The regulations, which went into effect in February, constitute the biggest overhaul of consumer product safety laws since the Consumer Product Safety Commission was created in 1972. Civil penalties for noncompliance can now reach $15 million, up from about $1.8 million. Companies say they're overwhelmed by the requirements of the Consumer Product Safety Improvement Act of 2008, adding that the resource-strapped CPSC has offered little guidance.

Even so, with just 430 staff currently policing millions of products, and plans to grow by only 100 more, the CPSC doesn't exactly have defense lawyers shaking in their Cole Haans.

Lawyers representing industry say they're trying to help clients comply with the law, but that a big part of the job is strategizing about which rules require immediate attention and which ones -- at least for now -- can be set aside.

"You would never say 'you can ignore something,'" said Charles Samuels, a partner at Mintz, Levin, Cohn, Ferris, Glovsky and Popeo who focuses on consumer product regulation. "You simply have to say, in order of priority, this is how I would proceed. ... Hopefully, you're doing that in the same order of the actual risks to the public."

Not surprisingly, the CPSC doesn't quite see it that way. "We will focus enforcement on the areas of greatest risk to children," said agency spokesman Scott Wolfson. "At the same time, we don't want any company to think that they do not need to be in compliance with the new limits and standards that were established on Feb. 10."

ALL THINGS LEAD

Lawyers say figuring out the law isn't an exact science. The Consumer Product Safety Improvement Act was passed in response to a string of high-profile toy recalls in 2007 that cast serious doubt on the CPSC's ability to police children's products, particularly those imported from foreign countries such as China. (Remember those scares over lead paint in Barbie accessories and Thomas and Friends train sets?) As a result, the piece of the statute requiring that children's products contain no more than 600 parts per million of lead has been the focus of much of the media attention on the law.

That makes it an obvious area on which clients can home in, said Quin Dodd, who practices alongside Samuels in the Washington office of Boston-based Mintz Levin. Dodd said retailers can refuse to buy from manufacturers that can't prove they're in compliance. Dodd, who was chief of staff at the CPSC until last year, represents the National Bulk Vendors Association, whose members sell the small toys dispensed by vending machines at the front of grocery stores.

Not every provision has received the same attention as the lead limit, however. Many have stayed relatively under the radar. The law mandates previously voluntary limits for other materials found in paint on toys, such as arsenic and mercury.

K&L Gates partner Eric Stone, who represents the American Specialty Toy Retailing Association and other trade groups, said such requirements are ones that "some people, to be honest, weren't even aware existed. ... Somebody who might be merrily moving along having their paints and everything tested for lead ... might miss, for example, a requirement like this."

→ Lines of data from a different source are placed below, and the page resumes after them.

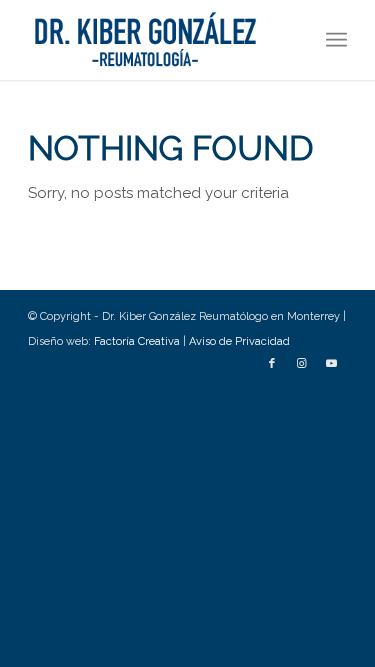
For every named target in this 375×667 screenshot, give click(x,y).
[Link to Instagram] (302, 364)
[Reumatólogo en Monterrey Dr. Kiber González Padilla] (155, 40)
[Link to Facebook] (272, 364)
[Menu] (336, 40)
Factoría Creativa (138, 341)
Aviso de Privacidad (239, 341)
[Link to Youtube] (332, 364)
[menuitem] (336, 40)
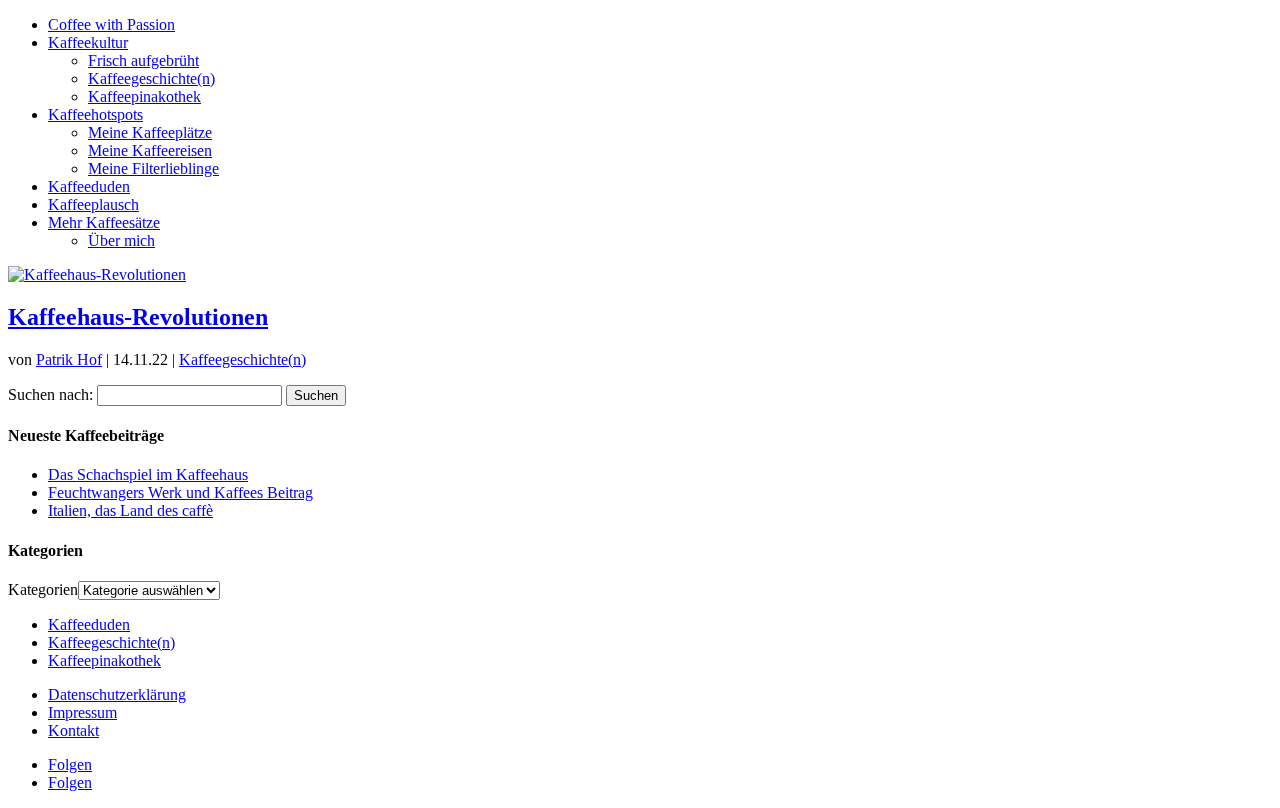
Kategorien (43, 589)
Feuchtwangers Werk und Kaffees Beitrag (180, 492)
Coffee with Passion (111, 24)
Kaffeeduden (89, 186)
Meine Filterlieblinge (153, 168)
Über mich (121, 240)
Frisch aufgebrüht (143, 60)
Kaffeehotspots (95, 114)
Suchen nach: (50, 394)
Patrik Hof (69, 359)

Businesses have inundated the CPSC with requests for clarification of various parts of the law, and this is one area for which the agency does "seek to offer more guidance," Wolfson said. When asked whether the agency will nonetheless enforce limits on materials such as mercury, he reiterated that the "CPSC will enforce all elements of the law where there isn't a stay of enforcement in place."

Language like that is the reason lawyers say clients are asking them to figure out what the agency's priorities really are. After all, if the CPSC has yet to establish clear guidelines for certain materials, then perhaps it isn't quite ready to enforce them. The CPSC, said Mintz Levin's Dodd, has "been scrambling to make sense of this new law, let alone aggressively enforce it."

And even when companies can't comply, lawyers say putting forth a good-faith effort will likely still do some good. "I advise clients that, when they have 10 regulatory requirements...and they don't think they can completely satisfy all of them, that they do something instead of doing nothing," Samuels said. "Try and show that you did what you reasonably could do." That way, if the CPSC does nail the client for noncompliance, the company can demonstrate that it at least tried to follow the law. "It certainly will weigh against you having to pay a penalty," said Samuels.

Though he did not specify what constitutes "a good-faith effort," Wolfson said that whether a corporation can show it tried to obey the rules "is part of what our compliance division will look at" when assessing penalties.

ACTUAL ENFORCEMENT?

The seriousness of the threat of actual enforcement remains an open question. President Barack Obama has promised to revitalize the CPSC. Last month, he nominated a new chairman for the agency, Inez Moore Tenenbaum, as well as a new commissioner, Robert Adler, both of whom have been praised by consumer advocates. Obama said he plans to expand the commission from two to five commissioners later this summer. He also allocated $107 million to the CPSC in his budget, bringing the agency's funding nearly three-quarters of the way to meeting Obama's ultimate goal of doubling it.

"I think we're going to see a lot more enforcement actions in the future, and a lot more progressiveness and push from the CPSC," predicted Samuels.

Not everyone is so confident in the agency. Mary Martha McNamara, a partner at Alexandria, Va.-based McNamara & L'Heureux, which focuses on product safety, didn't hesitate when asked whether she thinks the CPSC can fully enforce the new regulations: "No."

McNamara harkened back to when she worked at the commission in the 1970s or, as she remembered it, "the golden era of the CPSC," when the agency had close to double the staff it has today. Even then, she said, there weren't enough employees or resources "to do all that Congress wanted the agency to do." McNamara represents the Art & Creative Materials Institute, whose member companies are dealing with the new lead limits.

Wolfson said the CPSC "uses its resources as efficiently and effectively as [it] can." He said the agency has staff on the ground at nine major ports in the United States to monitor products imported from overseas. (The United States has about 327 total ports.)

The CPSC, however, is not working alone. A partnership with the Department of Homeland Security has given it access to technology that Wolfson said helps agents at the ports determine which cargo containers to inspect. The Consumer Product Safety Improvement Act also gave state attorneys general new authority to enforce federal consumer products laws.

But lawyers say the most effective enforcers so far have been retailers, many of whom now insist that manufacturers and suppliers provide proof their products are in compliance with the new rules. Said Dodd, "For my client, the Bulk Vendors, if retailers start to say you can't have your 25-cent rings in my shop ... that industry simply goes away." In other words, clients shouldn't stop panicking just yet.